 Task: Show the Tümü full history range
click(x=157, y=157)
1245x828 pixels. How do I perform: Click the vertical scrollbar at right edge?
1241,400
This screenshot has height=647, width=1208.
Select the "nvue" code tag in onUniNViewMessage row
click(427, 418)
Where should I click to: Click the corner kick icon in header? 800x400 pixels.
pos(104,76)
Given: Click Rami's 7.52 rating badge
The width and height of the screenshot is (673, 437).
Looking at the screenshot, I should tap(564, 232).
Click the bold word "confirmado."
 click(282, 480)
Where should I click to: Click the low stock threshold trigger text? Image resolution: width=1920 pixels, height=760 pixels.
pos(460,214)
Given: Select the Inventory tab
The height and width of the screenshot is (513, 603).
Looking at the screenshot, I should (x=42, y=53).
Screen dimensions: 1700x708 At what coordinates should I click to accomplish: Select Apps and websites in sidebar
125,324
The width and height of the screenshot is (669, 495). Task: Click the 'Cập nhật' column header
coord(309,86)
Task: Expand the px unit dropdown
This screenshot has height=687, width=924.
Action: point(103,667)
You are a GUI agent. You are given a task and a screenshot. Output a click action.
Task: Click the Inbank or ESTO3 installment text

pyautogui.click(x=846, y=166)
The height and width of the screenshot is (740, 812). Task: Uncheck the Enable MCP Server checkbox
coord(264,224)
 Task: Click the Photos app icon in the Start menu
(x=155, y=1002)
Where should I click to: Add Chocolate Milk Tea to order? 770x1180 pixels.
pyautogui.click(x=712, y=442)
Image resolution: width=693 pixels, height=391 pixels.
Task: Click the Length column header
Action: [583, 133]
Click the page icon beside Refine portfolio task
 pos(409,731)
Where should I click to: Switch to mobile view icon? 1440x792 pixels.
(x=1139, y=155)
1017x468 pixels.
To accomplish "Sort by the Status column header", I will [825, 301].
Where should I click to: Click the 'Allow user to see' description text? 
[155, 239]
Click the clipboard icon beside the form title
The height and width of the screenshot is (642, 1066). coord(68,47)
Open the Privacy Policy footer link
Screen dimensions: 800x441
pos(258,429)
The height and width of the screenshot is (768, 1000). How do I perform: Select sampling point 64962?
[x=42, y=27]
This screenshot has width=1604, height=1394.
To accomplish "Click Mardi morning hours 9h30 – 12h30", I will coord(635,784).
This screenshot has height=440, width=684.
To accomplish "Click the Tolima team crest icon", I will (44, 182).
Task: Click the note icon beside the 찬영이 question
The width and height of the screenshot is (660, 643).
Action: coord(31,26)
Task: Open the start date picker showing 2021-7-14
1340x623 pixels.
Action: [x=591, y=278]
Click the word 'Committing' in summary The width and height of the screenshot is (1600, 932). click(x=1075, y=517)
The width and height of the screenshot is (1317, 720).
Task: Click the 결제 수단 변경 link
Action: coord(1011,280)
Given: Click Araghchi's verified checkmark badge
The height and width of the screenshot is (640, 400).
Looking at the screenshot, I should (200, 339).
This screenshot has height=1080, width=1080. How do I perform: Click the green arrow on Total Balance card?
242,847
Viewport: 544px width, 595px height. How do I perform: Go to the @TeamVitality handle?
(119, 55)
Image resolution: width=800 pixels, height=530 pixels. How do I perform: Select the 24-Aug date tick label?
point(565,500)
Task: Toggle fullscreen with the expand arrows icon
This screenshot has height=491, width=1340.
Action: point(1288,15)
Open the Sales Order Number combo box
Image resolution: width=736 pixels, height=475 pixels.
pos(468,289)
- - - - - - -
PROBLEM REQUIREMENTS —
Output the data exactly, so that every line matches the original.

SOLUTION TO THE EXERCISE —
 Task: Show the Tümü full history range
click(x=157, y=157)
1245x828 pixels. How do I perform: Click the vertical scrollbar at right edge?
1241,400
This screenshot has height=647, width=1208.
Select the "nvue" code tag in onUniNViewMessage row
click(427, 418)
Where should I click to: Click the corner kick icon in header? 800x400 pixels.
pos(104,76)
Given: Click Rami's 7.52 rating badge
The width and height of the screenshot is (673, 437).
Looking at the screenshot, I should tap(564, 232).
Click the bold word "confirmado."
 click(282, 480)
Where should I click to: Click the low stock threshold trigger text? Image resolution: width=1920 pixels, height=760 pixels.
pos(460,214)
Given: Select the Inventory tab
The height and width of the screenshot is (513, 603).
Looking at the screenshot, I should (x=42, y=53).
Screen dimensions: 1700x708 At what coordinates should I click to accomplish: Select Apps and websites in sidebar
125,324
The width and height of the screenshot is (669, 495). Task: Click the 'Cập nhật' column header
coord(309,86)
Task: Expand the px unit dropdown
This screenshot has height=687, width=924.
Action: point(103,667)
You are a GUI agent. You are given a task and a screenshot. Output a click action.
Task: Click the Inbank or ESTO3 installment text

pyautogui.click(x=846, y=166)
The height and width of the screenshot is (740, 812). Task: Uncheck the Enable MCP Server checkbox
coord(264,224)
 Task: Click the Photos app icon in the Start menu
(x=155, y=1002)
Where should I click to: Add Chocolate Milk Tea to order? 770x1180 pixels.
pyautogui.click(x=712, y=442)
Image resolution: width=693 pixels, height=391 pixels.
Task: Click the Length column header
Action: [583, 133]
Click the page icon beside Refine portfolio task
 pos(409,731)
Where should I click to: Switch to mobile view icon? 1440x792 pixels.
(x=1139, y=155)
1017x468 pixels.
To accomplish "Sort by the Status column header", I will [825, 301].
Where should I click to: Click the 'Allow user to see' description text? 
[155, 239]
Click the clipboard icon beside the form title
The height and width of the screenshot is (642, 1066). coord(68,47)
Open the Privacy Policy footer link
Screen dimensions: 800x441
pos(258,429)
The height and width of the screenshot is (768, 1000). How do I perform: Select sampling point 64962?
[x=42, y=27]
This screenshot has width=1604, height=1394.
To accomplish "Click Mardi morning hours 9h30 – 12h30", I will coord(635,784).
This screenshot has height=440, width=684.
To accomplish "Click the Tolima team crest icon", I will (44, 182).
Task: Click the note icon beside the 찬영이 question
The width and height of the screenshot is (660, 643).
Action: coord(31,26)
Task: Open the start date picker showing 2021-7-14
1340x623 pixels.
Action: [x=591, y=278]
Click the word 'Committing' in summary The width and height of the screenshot is (1600, 932). click(x=1075, y=517)
The width and height of the screenshot is (1317, 720).
Task: Click the 결제 수단 변경 link
Action: coord(1011,280)
Given: Click Araghchi's verified checkmark badge
The height and width of the screenshot is (640, 400).
Looking at the screenshot, I should (200, 339).
This screenshot has height=1080, width=1080. How do I perform: Click the green arrow on Total Balance card?
242,847
Viewport: 544px width, 595px height. How do I perform: Go to the @TeamVitality handle?
(119, 55)
Image resolution: width=800 pixels, height=530 pixels. How do I perform: Select the 24-Aug date tick label?
point(565,500)
Task: Toggle fullscreen with the expand arrows icon
This screenshot has height=491, width=1340.
Action: point(1288,15)
Open the Sales Order Number combo box
Image resolution: width=736 pixels, height=475 pixels.
pos(468,289)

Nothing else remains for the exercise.